Strengths: The combination of two key ideas are novel.
Weaknesses: Computational experiments are rather limited. There is only one baseline method being compared, and the dependence of the proposed method on parameters are not examined much.
Correctness: Not sure. I have not checked the proofs.
Clarity: The paper is clearly written.
Relation to Prior Work: Related works are surveyed and described sufficently.
Reproducibility: Yes
Additional Feedback:
Summary and Contributions: The authors consider minhash in a rank-1 crowd sourcing framework, solvable via spectral decomposition. A multi-armed bandit algorithm is then used to improve estimation via iterative refinement. A key application for the authors is pairwise alignment of DNA sequences with similarity estimated through the Jaccard similarity of k-mer sets.
Strengths: The presented bandit algorithm is well justified and demonstrated to have substantial computational advantages in the empirical section. The problem is broadly applicable, particularly in the biological domain. This is a good theoretical contribution with solid applications. Due to being broadly applicable and also computational efficient it is very relevant to the community.
Weaknesses: The authors present a thresholded bandit in the supplementary due to space limitations but no experiments involving it are presented in either the main text or supplementary. Would have been nice to see some results for this (even if only in the sup).

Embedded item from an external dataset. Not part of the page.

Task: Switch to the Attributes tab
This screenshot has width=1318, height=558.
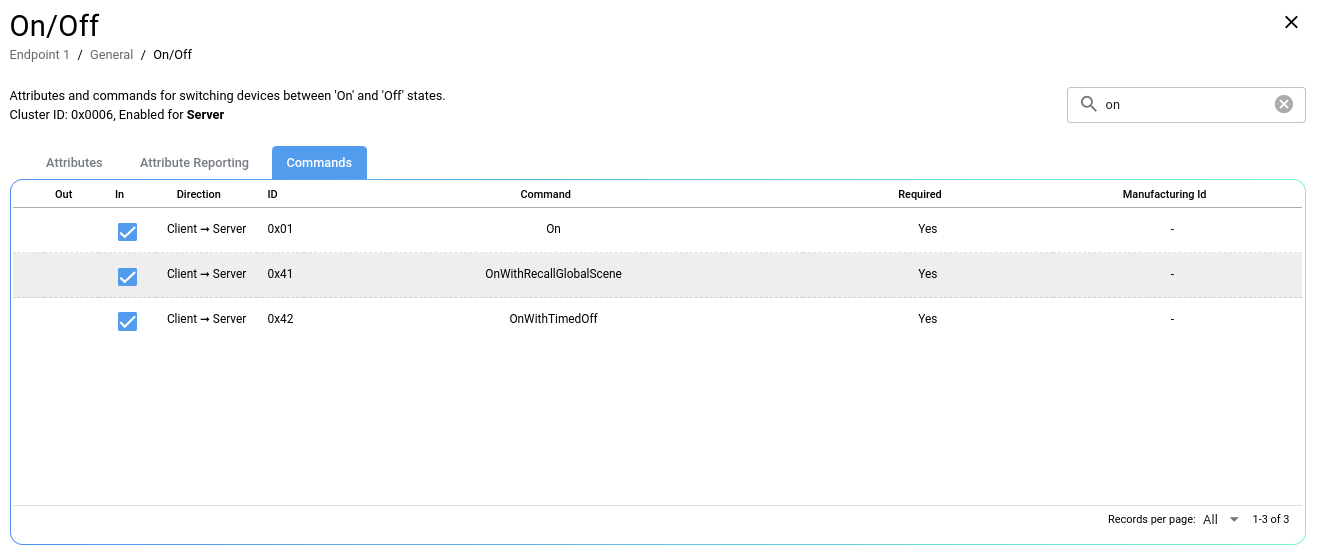Action: pos(74,163)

Correctness: The paper is solid. The proofs are easy to follow and the empirical methodology is good.
Clarity: The paper is well written and the results quite well presented. Figure 2 would be a bit more readable if the ribbon was 95% CIs rather than 1 sd.
Relation to Prior Work: The paper is well placed in existing literature. The novel contributions made by this article are clear.
Reproducibility: Yes
Additional Feedback: Will software be made available? I'd love to see this used in genomics algorithms, there are many applicable areas.